### Record excerpts

--

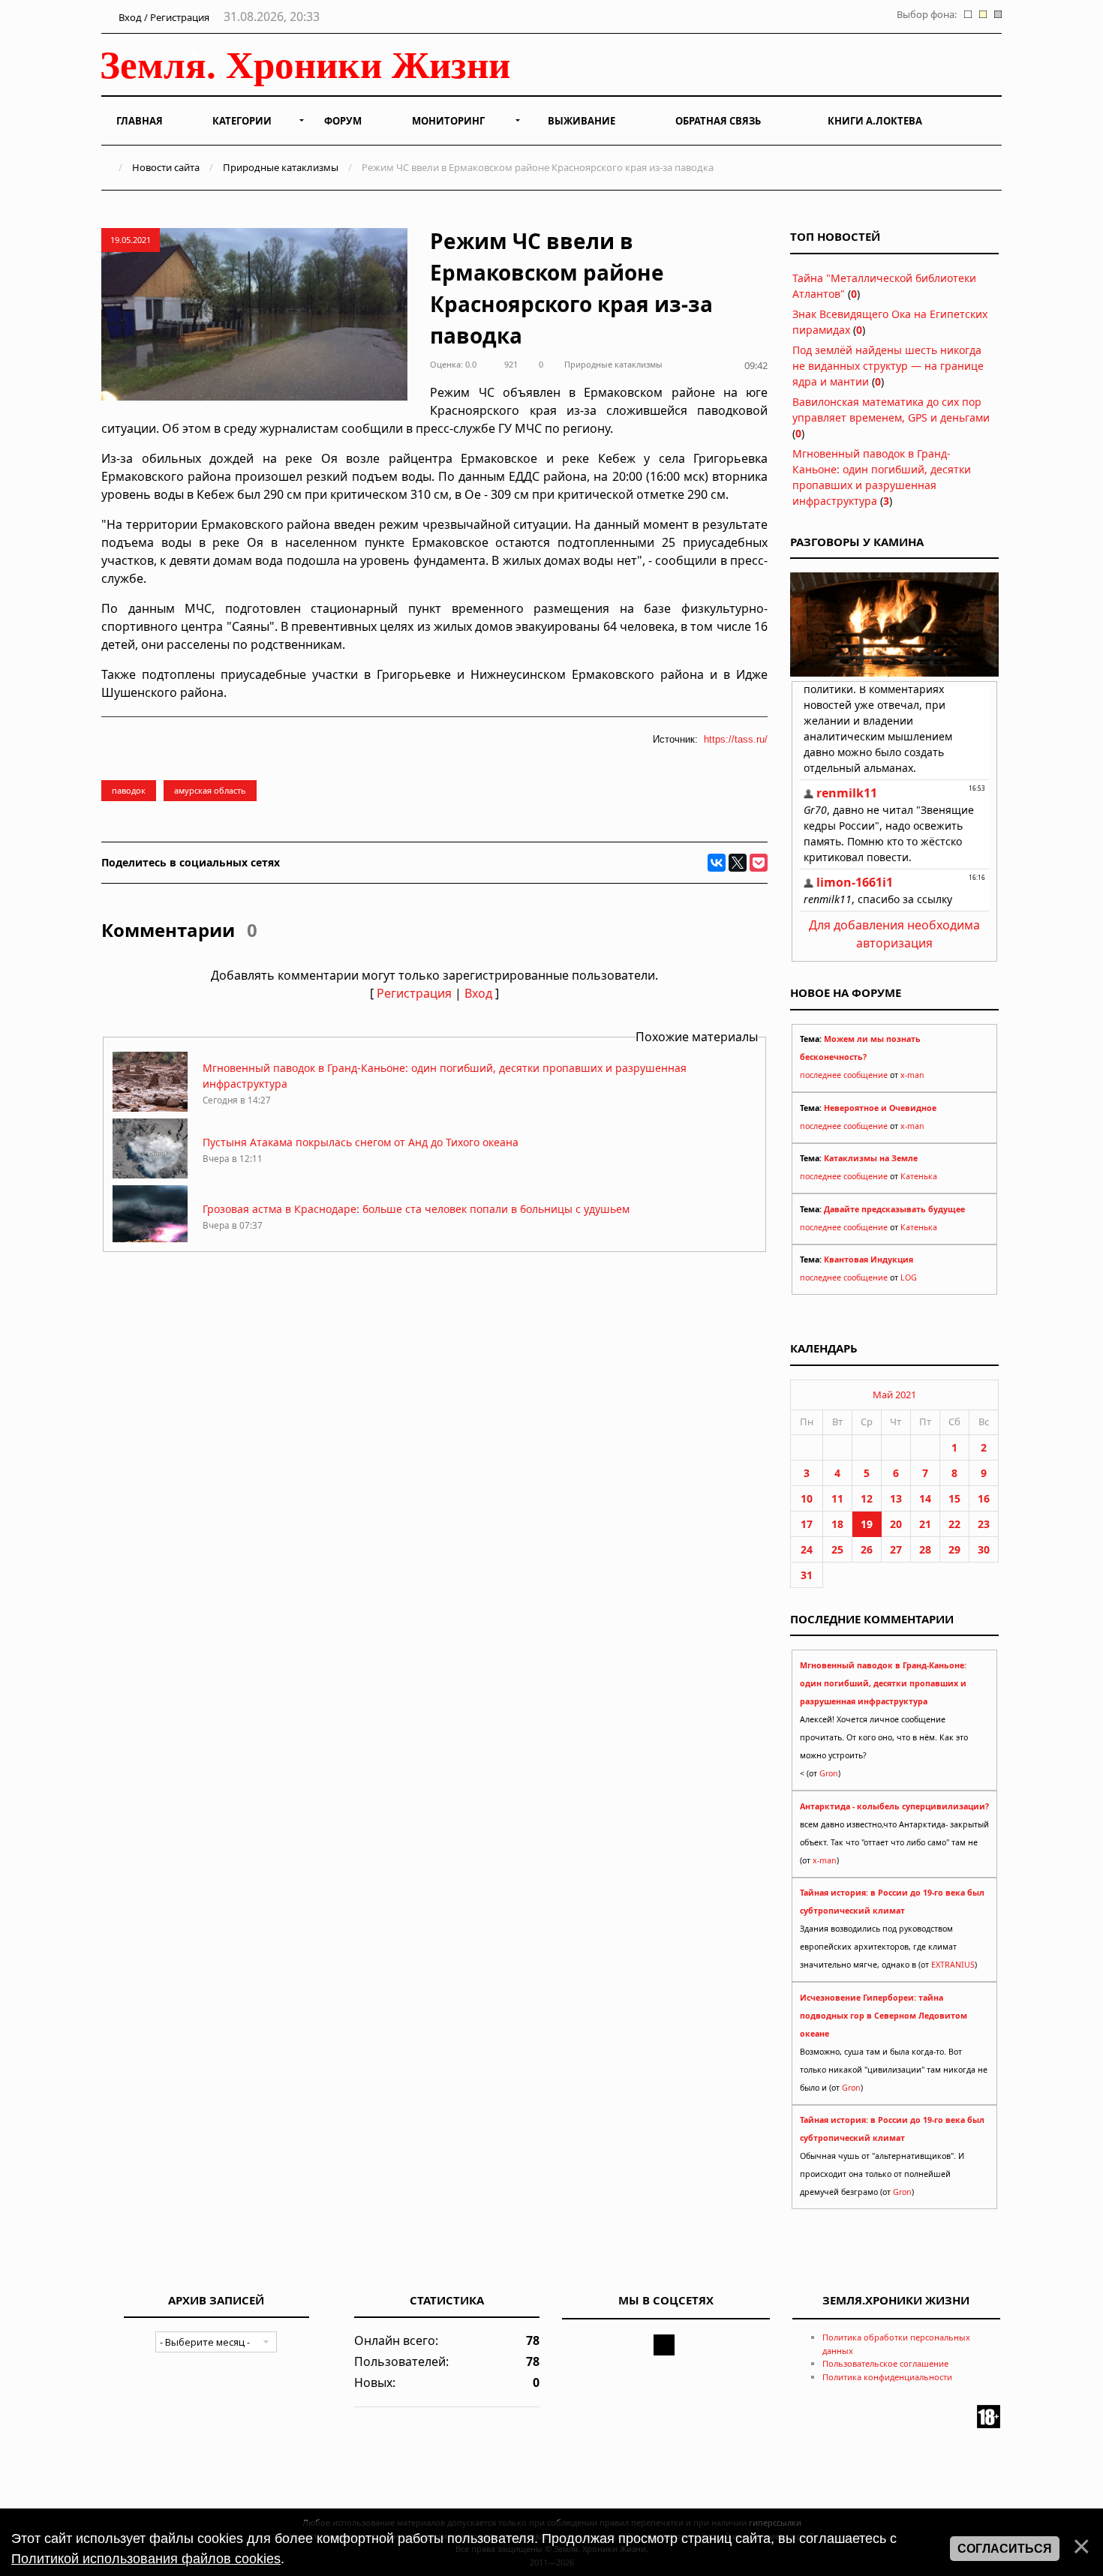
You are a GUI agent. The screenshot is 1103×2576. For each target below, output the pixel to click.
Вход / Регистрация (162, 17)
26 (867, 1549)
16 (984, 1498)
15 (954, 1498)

--

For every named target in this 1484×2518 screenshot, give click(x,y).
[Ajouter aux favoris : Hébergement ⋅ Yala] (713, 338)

--

### Work item
Lines holding the word "target": say how many there are in the data, and nothing more.

### Response to the exercise
2